Gyusung Lee, PhD, Mija Lee, PhD, Tameka Clanton, MS, Michael Marohn, DO
Johns Hopkins University School of Medicine, Baltimore, MD; University of Maryland School of Medicine
Introduction: We conducted the current study to investigate how physical and cognitive workloads exhibited by surgeons would differ between robotic and laparoscopic surgeries and whether any ergonomic differences would be related to surgeons’ robotic surgery skill level. To date, only a few studies have investigated the ergonomic advantages of robotic surgery. However, these studies did not investigate skill-related ergonomic differences. Our hypothesis is that the unique features in robotic surgery will demonstrably skill-related results both in substantially less physical and cognitive workload and uncompromised task performance.
Methods and Procedures: Thirteen MIS surgeons were recruited for this IRB-approved study and categorized into three groups based upon their robotic surgery experiences: laparoscopy experts with no robotic experience (n=6), novices with no or little robotic experience (n=4), and robotic experts (n=3). Each participant performed six surgical training tasks: FLS pegboard transfer, FLS circle cutting, tension running suturing, curved wire ring transfer, simulated para-esophageal hernia repair, and simulated bowel anastomosis. All participants completed these tasks using traditional laparoscopy and robotic surgery. Subjects were asked to complete each task within ten minutes. Percentage completion rates were calculated for tasks not completed within 10 minutes. Physical workload assessment was performed using surface electromyography (EMG) to measure muscular activation levels and timing from eight muscles (biceps, triceps, deltoid, trapezius, flexor carpi ulnaris, extensor digitorum, thenar compartment, and erector spinae). Cumulative muscular workload was calculated from the percentage maximum voluntary contraction (%MVC). Mental workload assessment was conducted using objective and subjective cognitive tools including the NASA-Task Load Index (TLX) and secondary time estimation.

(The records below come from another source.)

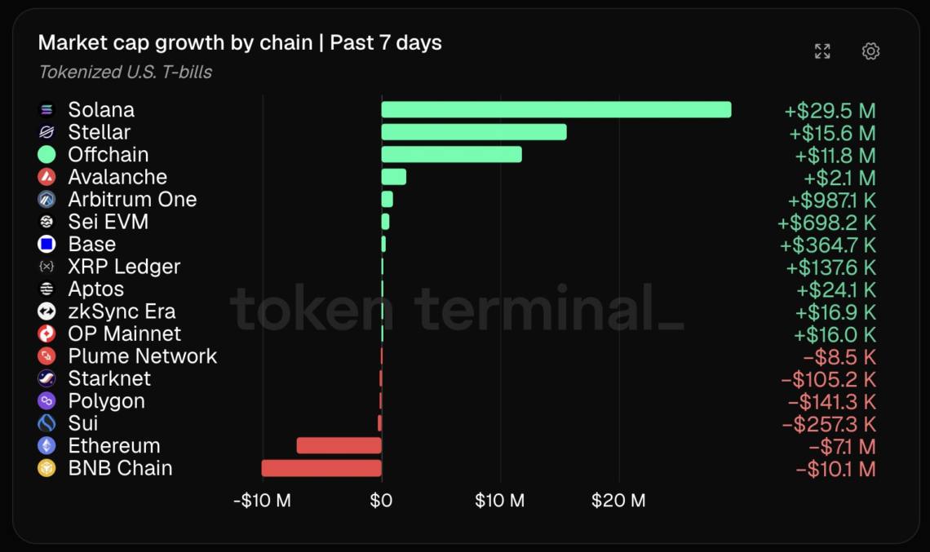This screenshot has height=552, width=930.
Task: Select the zkSync Era label
Action: coord(122,311)
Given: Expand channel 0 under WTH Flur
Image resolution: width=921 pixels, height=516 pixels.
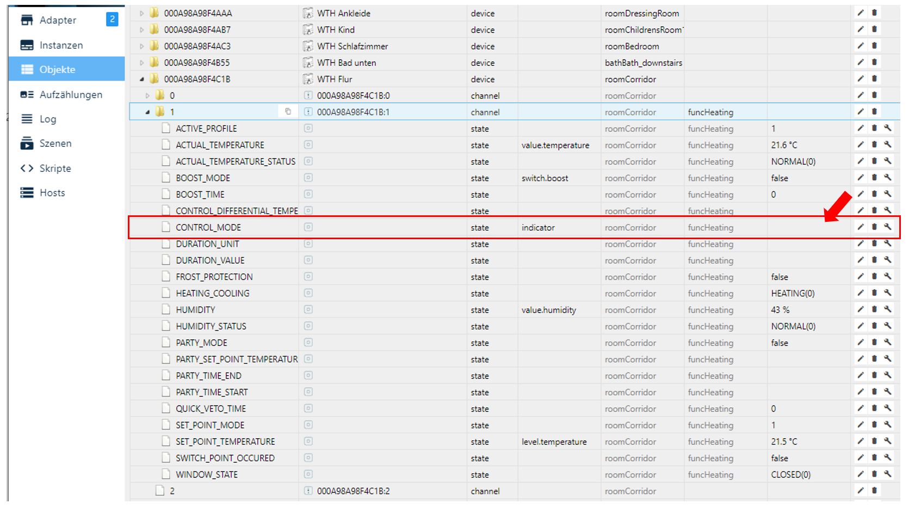Looking at the screenshot, I should [x=147, y=96].
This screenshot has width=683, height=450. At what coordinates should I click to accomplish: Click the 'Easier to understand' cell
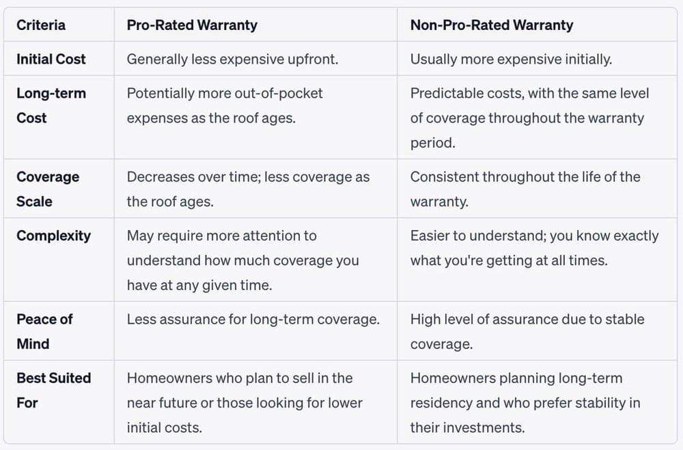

Results: Our physical workload analysis showed that the cumulative muscular workload from the biceps (32,593 %MVC) and the flexor carpi ulnaris (60,220 %MVC) while performing robotic surgery was significantly lower than the CMW associated with laparoscopy (46,347 and 84,779 %MVC, respectively) (p<0.05). Interestingly, the cumulative muscular workload from the trapezius was significantly higher with robotic surgery (114,526 %MVC) than with laparoscopy (65,719 %MVC) (p<0.05), but this difference was only observed in laparoscopic experts and novices. NASA-TLX workload analysis showed that robotic surgery novices and experts expressed lower global workloads (26.3 and 24.4, respectively) with robotic surgery than with laparoscopy (44.1 and 40.5, respectively) while laparoscopic experts showed higher global workload with robotic surgery (45.0) than with laparoscopy (38.2) (p<0.05). Time estimation analysis showed that performing robotic surgery was substantially less demanding for robotic experts (p<0.05) when compared to other groups. Regardless of skill level, participants demonstrated faster and better performances or could complete more task components within 10 minute limit (p<0.05) with robotic surgery.
Conclusions: This study demonstrated that the physical and cognitive ergonomics associated with performing robotic surgery were significantly less challenging than those associated with laparoscopic performance. Additionally, several ergonomic components were demonstrated skill-related. Robotic experts were able to benefit the most from the ergonomic advantages offered by the robotic surgery platform with uncompromised task performance. These results emphasize the need for well-structured training programs and well-defined ergonomics guidelines to maximize the ergonomic benefits available to surgeons utilizing the robotic surgery.